**DOCUMENT PASSAGE**:
= = = = =

Washington Report on Middle East Affairs, March 2005, pages
46-47
Personality
Israeli Human Rights Lawyer Defends Activists in Tradition of
Langer, Tsemel
By Pat McDonnell Twair
 |
 |
Israeli human rights
attorney Yael Berda (staff photo S. Twair). |
|
|
ISRAELI HUMAN RIGHTS attorney Yael Berda spent the months
of November and December in the U.S. waiting for tempers to cool
down at home after newspaper headlines charged she was waging war
on Israel’s
secret service.
At age 28, the feisty barrister is dubbed an incarnation of attorneys
Felicia Langer and Lea Tsemel, who represented Palestinian prisoners
and were assaulted and reviled as traitors by the Israeli right.
Thanks to the Internet, Berda connected with friends in the U.S.
During her visit she addressed a convention of the National Lawyer’s
Guild, the University of California at San Francisco Law School,
Liberty Hill Foundation of Los Angeles and roughly 12 other organizations
on the West Coast.
Over the past year, Berda told a group of Jewish liberals, Israel
has denied entry to 70 International Solidarity Movement (ISM)
volunteers.
“The official line is that these internationals who want
to demonstrate against the wall are security threats who possibly
aid terrorists,” Berda said. “In truth, the Sharon
government sees ISM volunteers as media threats. Their presence
and arrests or injuries (brought on by Israeli troops and settlers)
wake up the general population to the wall.”
Pausing for emphasis, she continued: “It sounds nuts, but
most Israelis have not been aware of the wall. The media didn’t
cover it. Then, on Dec. 26, 2003, a young Israeli just released
from the army, Gil Naamati, joined a protest at the wall and was
shot by Israeli soldiers. Suddenly, the people realized something
involving a wall was going on in the West Bank.”
Berda—who received her license to practice law in June 2003—has
been handling many of the ISM cases, sometimes with the expert
counsel of Tsemel.
As an intern with Israel’s pre-eminent human rights attorney,
Avigdol Feldman, Berda worked on the parole hearing for Mordecai
Vanunu. The whistle blower on Israel’s arsenal of nuclear
bombs, she argued, no longer was a danger after 18 years in prison.

= = = = =

**ENTRIES SHOWN**:
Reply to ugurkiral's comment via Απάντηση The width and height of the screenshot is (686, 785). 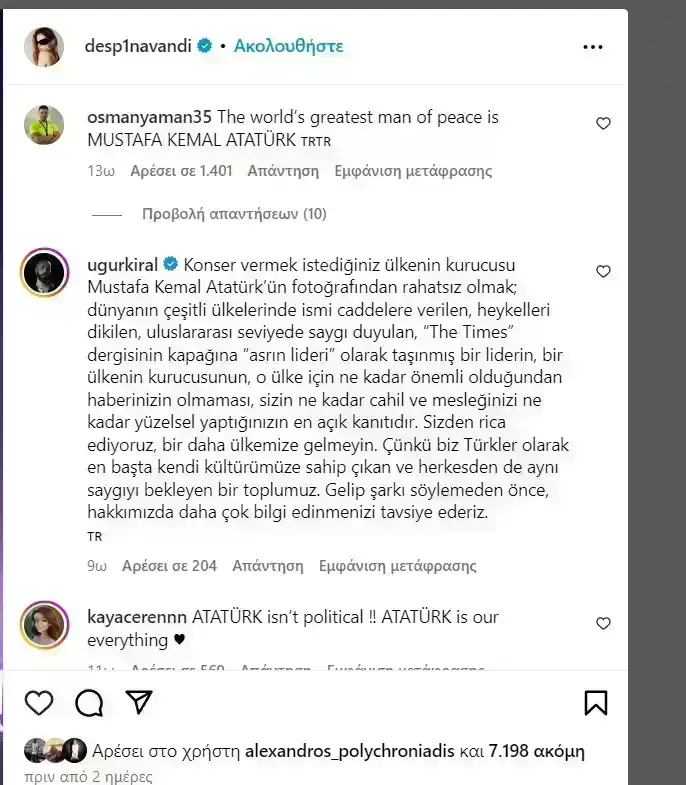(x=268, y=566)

= = = = =

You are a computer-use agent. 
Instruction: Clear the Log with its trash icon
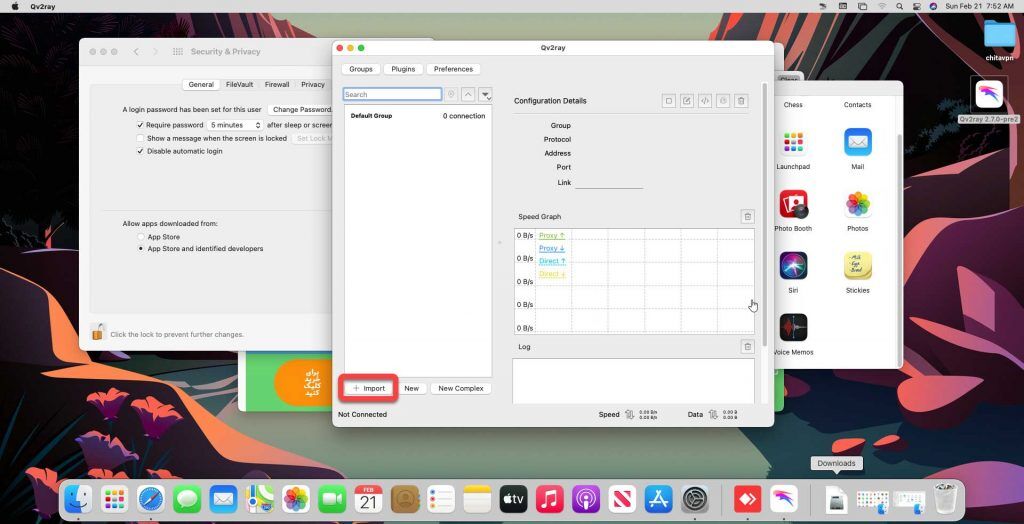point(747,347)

= = = = =

**WRITTEN TASKS**:
[1] Set down word for word the part of the profile of Yael Berda starting with "wake up the" and going on through "years in prison.".
[2] According to the profile of Yael Berda, when did she receive her license to practice law?
The entries have no connection to the profile of Yael Berda.

**RESULTS**:
[1]
wake up the general population to the wall.”
Pausing for emphasis, she continued: “It sounds nuts, but
most Israelis have not been aware of the wall. The media didn’t
cover it. Then, on Dec. 26, 2003, a young Israeli just released
from the army, Gil Naamati, joined a protest at the wall and was
shot by Israeli soldiers. Suddenly, the people realized something
involving a wall was going on in the West Bank.”
Berda—who received her license to practice law in June 2003—has
been handling many of the ISM cases, sometimes with the expert
counsel of Tsemel.
As an intern with Israel’s pre-eminent human rights attorney,
Avigdol Feldman, Berda worked on the parole hearing for Mordecai
Vanunu. The whistle blower on Israel’s arsenal of nuclear
bombs, she argued, no longer was a danger after 18 years in prison.

[2] June 2003